New York City has some of the most noteworthy landmarks in the world: The Statue of Liberty, The Empire State Building, Grand Central Terminal, and Wall Street. The landmarks in New York State are no less interesting. Lucky for you, the New York Travel Guide is here to break them down.
- Boldt Castle
In 1900, George C. Boldt, owner of the Waldorf-Astoria in New York City, set out to re-create a Rhineland castle on Heart Island as a tribute to his beloved wife, Louise. Sadly, Louise died a few months before construction was completed. Heartbroken, George abandoned his project, and the property sat vacant until 1977 when the million-dollar restoration began.
- Fort Ticonderoga
The fort is one of the most significant places in U.S. history, including as the site of the first American victory of the Revolutionary War. See reenactments that bring history to life. There are also beautiful gardens to wander and boat cruises.
Greenport, Long Island, is the quintessential fishing village with its salty air, colonial buildings and inns, whimsical shops, and art galleries with local works. Visit the Old Fields Vineyards along the waterfront for first-class Pinot, Merlot and Cabernet Franc. If time permits, tour the North Fork of Long Island Wine Region.
Seneca Falls hosted the first Convention on Women’s Rights in 1848. Visit the Women’s Rights National Historical Park and the Seneca Museum of Waterways, tour the local wineries and simply soak in the incredible beauty of the Finger Lakes and Central New York.
Depending on whom you ask, there are 83 museums in New York City or maybe there are 100. What we know for sure is that there are a lot: The Met, the Museum of Modern Art (MOMA) and the Guggenheim are the most noteworthy among them.
In Mountainville, about an hour north of New York City, the Storm King Art Center has more than 100 works of sculpture displayed outdoors on its 500 acres. The Buffalo Museum of Science is equally educational and entertaining. Rochester has the National Museum of Play—more toys of more types than anywhere. Children can play in their favorite fairy tales and explore an indoor butterfly garden. Parents can revisit their childhood toys in the National Toy Hall of Fame.

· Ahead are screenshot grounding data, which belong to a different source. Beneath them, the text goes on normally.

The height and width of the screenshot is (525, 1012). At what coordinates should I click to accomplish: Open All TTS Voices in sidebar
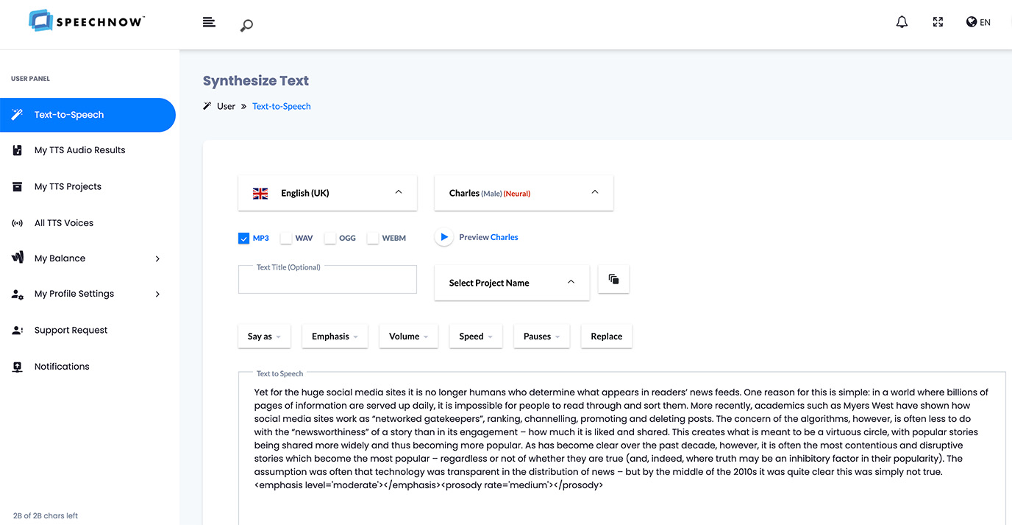point(64,223)
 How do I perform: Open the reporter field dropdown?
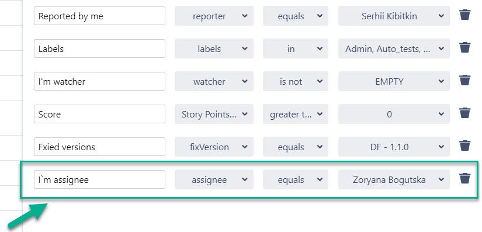coord(214,16)
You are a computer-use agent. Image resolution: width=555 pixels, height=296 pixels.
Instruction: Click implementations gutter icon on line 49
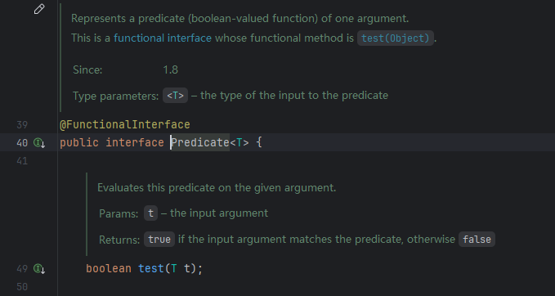coord(39,269)
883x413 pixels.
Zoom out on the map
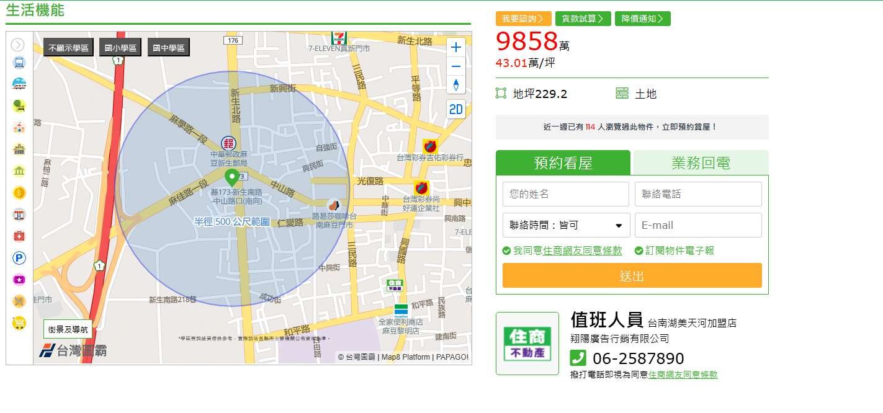[456, 66]
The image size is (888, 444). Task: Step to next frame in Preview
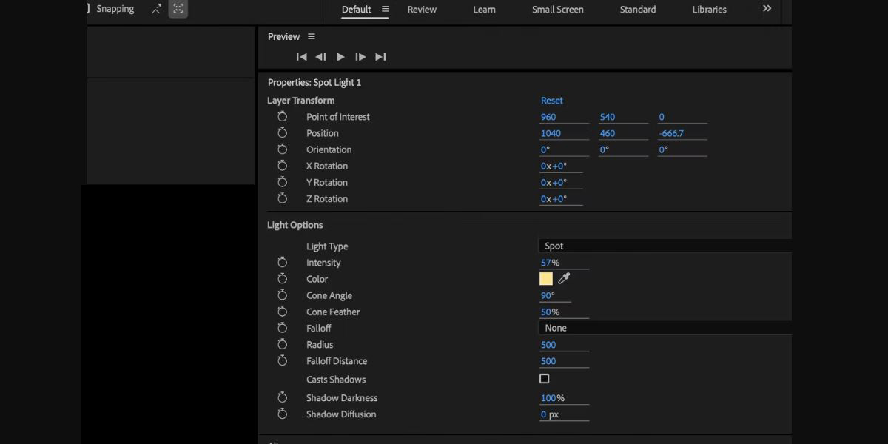[360, 57]
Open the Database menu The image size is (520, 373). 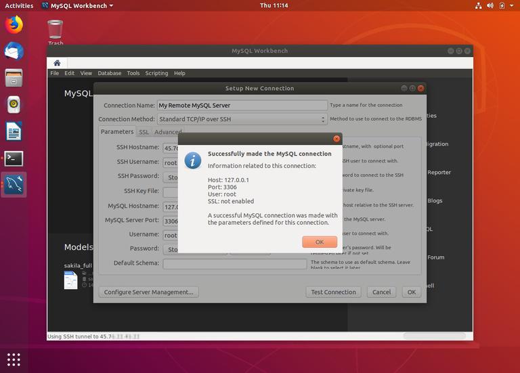pos(109,73)
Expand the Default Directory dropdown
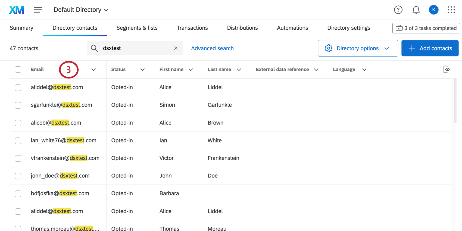Screen dimensions: 462x231 81,10
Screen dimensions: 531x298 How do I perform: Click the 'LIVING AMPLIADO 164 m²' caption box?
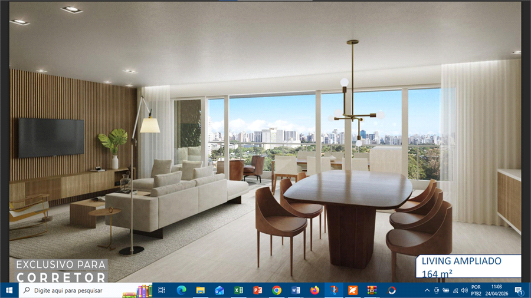(x=468, y=266)
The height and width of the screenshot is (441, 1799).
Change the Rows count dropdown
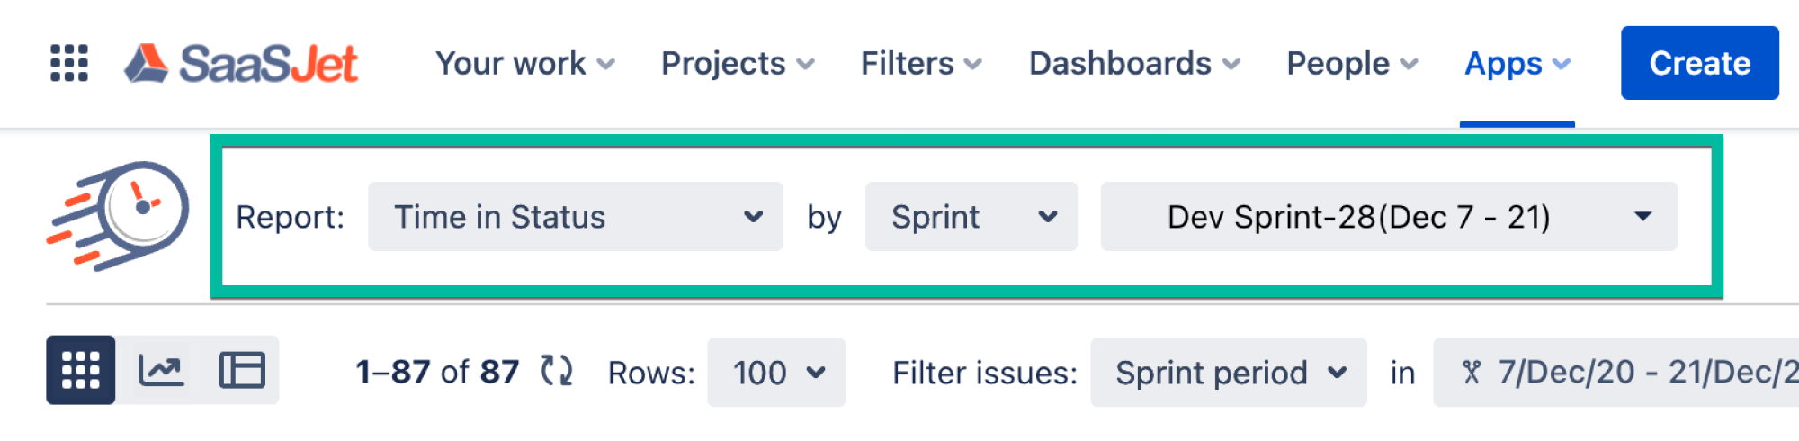pos(776,373)
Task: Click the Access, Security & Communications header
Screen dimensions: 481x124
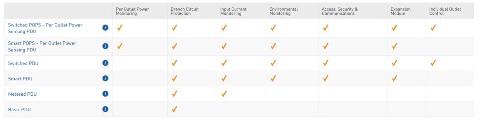Action: (x=339, y=11)
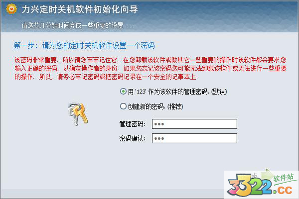Click the 管理密码 password input field
The width and height of the screenshot is (299, 199).
194,124
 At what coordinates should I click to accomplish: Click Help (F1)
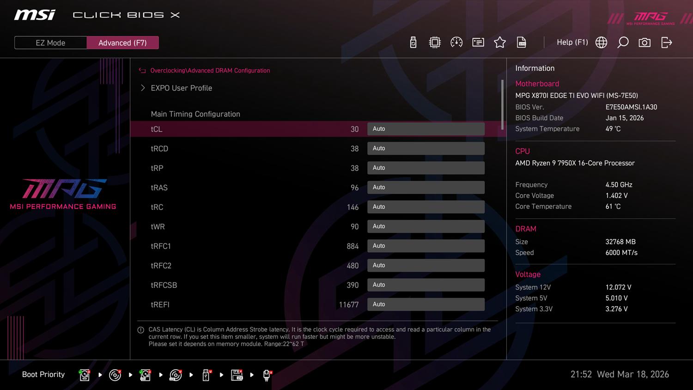(572, 43)
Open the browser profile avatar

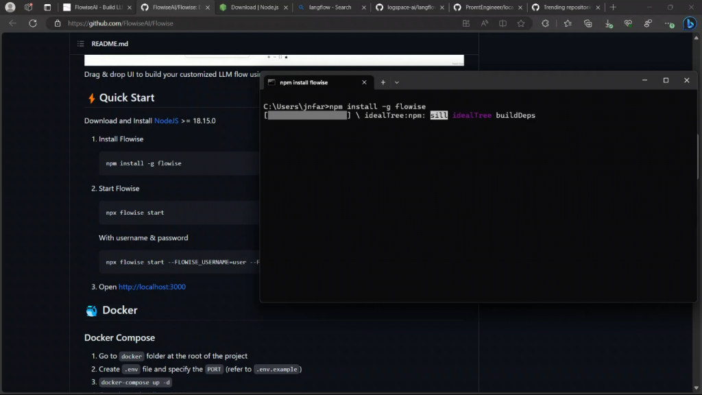10,8
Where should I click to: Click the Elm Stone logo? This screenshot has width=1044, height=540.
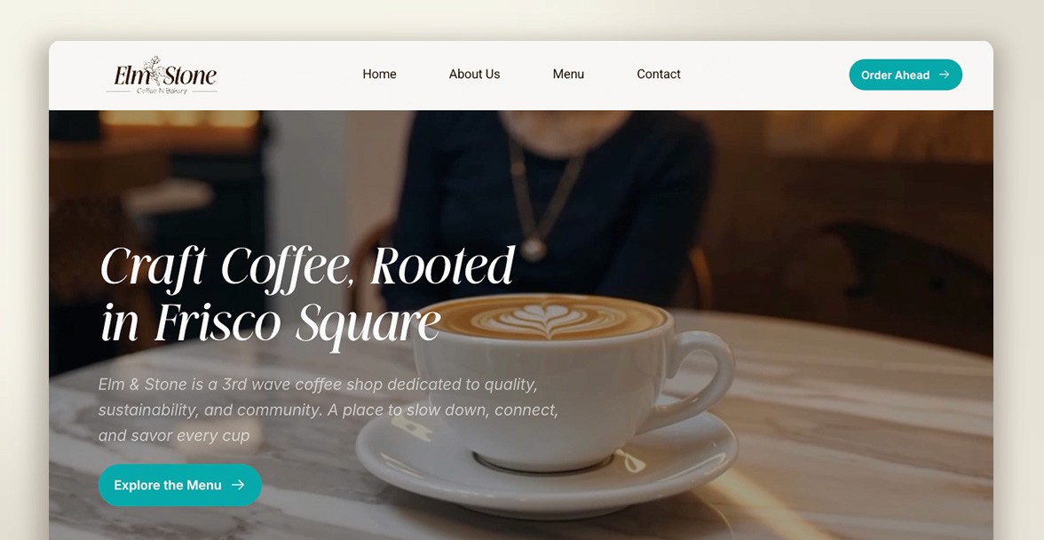coord(162,75)
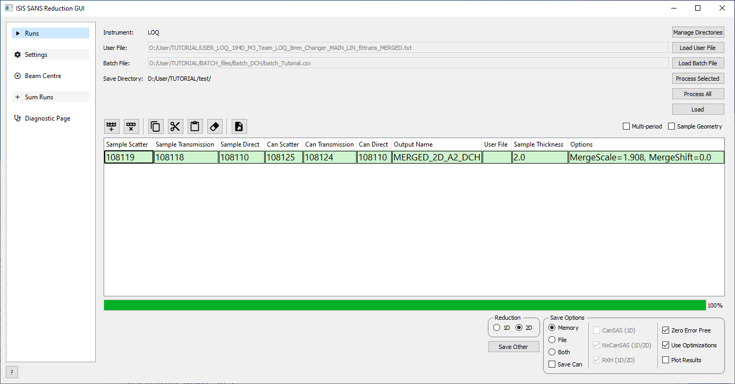Select the Sample Scatter cell 108119
The height and width of the screenshot is (384, 735).
(x=129, y=157)
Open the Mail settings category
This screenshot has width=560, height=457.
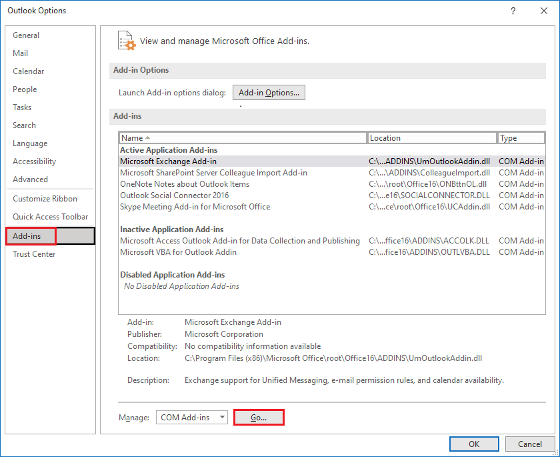pyautogui.click(x=21, y=53)
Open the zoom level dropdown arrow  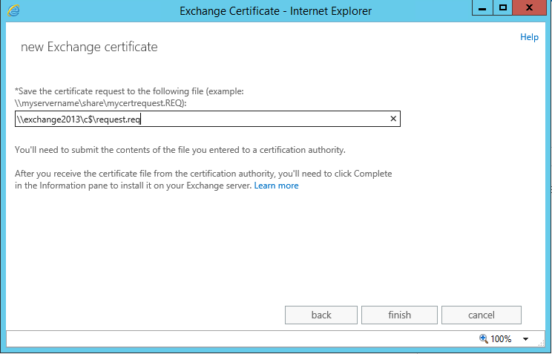click(525, 339)
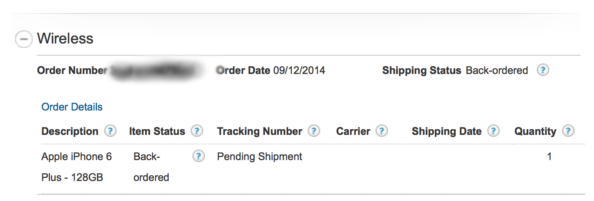Open the Quantity column help icon
Viewport: 594px width, 201px height.
tap(568, 131)
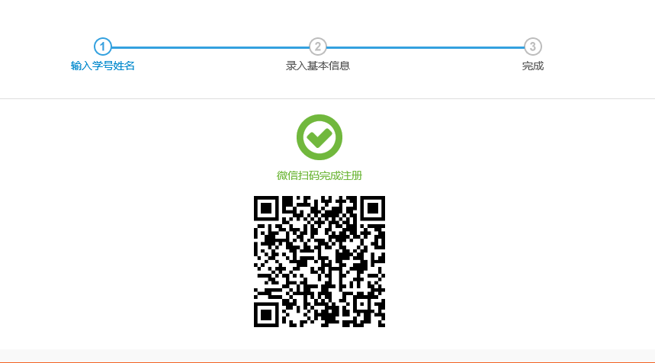Viewport: 655px width, 363px height.
Task: Click the numeral 3 in the stepper
Action: tap(532, 47)
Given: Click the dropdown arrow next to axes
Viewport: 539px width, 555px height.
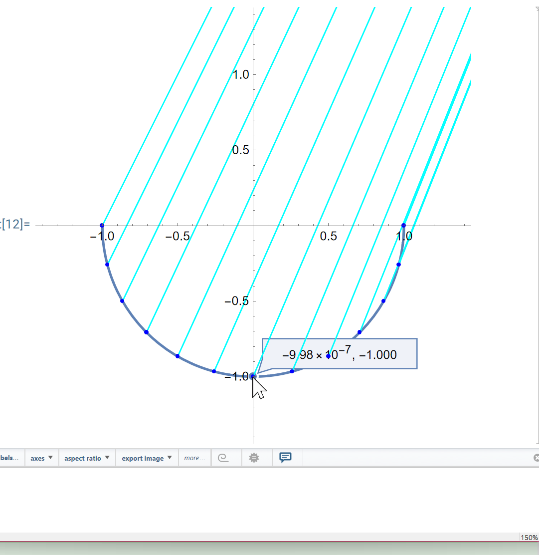Looking at the screenshot, I should point(51,458).
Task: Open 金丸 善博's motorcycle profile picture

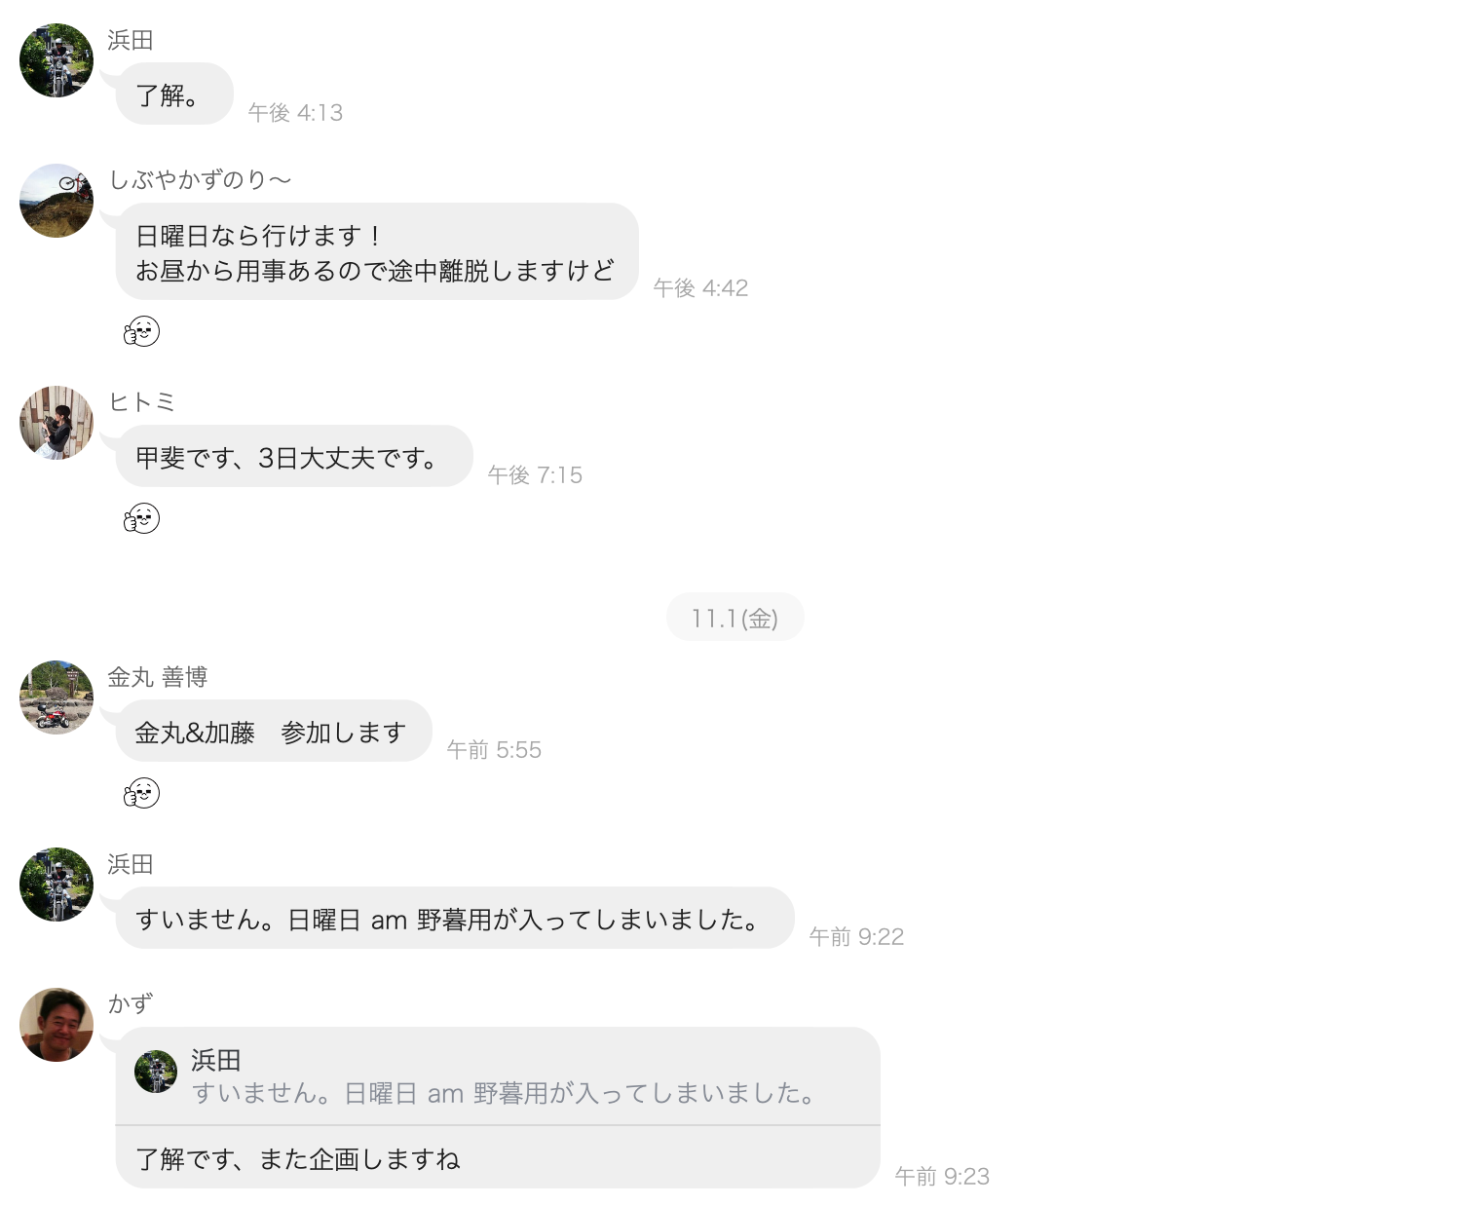Action: coord(57,697)

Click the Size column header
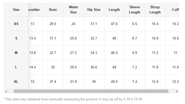click(16, 10)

This might be the most important part of the New York Travel Guide. Everyone knows the Big Apple for their theater. New York City has Broadway and Off-Broadway–the crème de la crème of the dramatic arts–and the revered Metropolitan Opera.
Buffalo’s highly regarded Theater District is an enclave of professional theaters with rave-reviewed productions. Rochester’s Geva Theatre Center specializes in comedy improv. The Smith Opera House in Geneva’s superb acoustics is its main selling point. In addition to the concerts, the Opera House hosts an annual film festival and children’s theater productions.
Each June, the Chinese and Jewish communities on the Lower East Side of New York City celebrate the Egg Rolls and Egg Creams Festival. The cross-cultural activities include Chinese opera and klezmer, the traditional music of Eastern European Jews, and lessons in the Yiddish and Chinese languages, mahjong and the scribal arts. Both cultures present their traditional foods and folk arts.
In mid-May, over three days, the Albany Tulip Festival celebrates the region’s Dutch heritage with displays of more than 200,000 tulips. Activities include the crowning of the Tulip Queen and the Royal Tulip Ball, as well as music of all genres, food, arts and crafts and, as a result, lots of fun for the children.
Each June 21, visitors celebrate the summer solstice with wine tasting and dinner at Atwater Vineyards in Burdett. Tour the vineyard before having dinner in a big tent. The winemakers discuss the intricacies of the wines and how each perfectly matches each dinner course.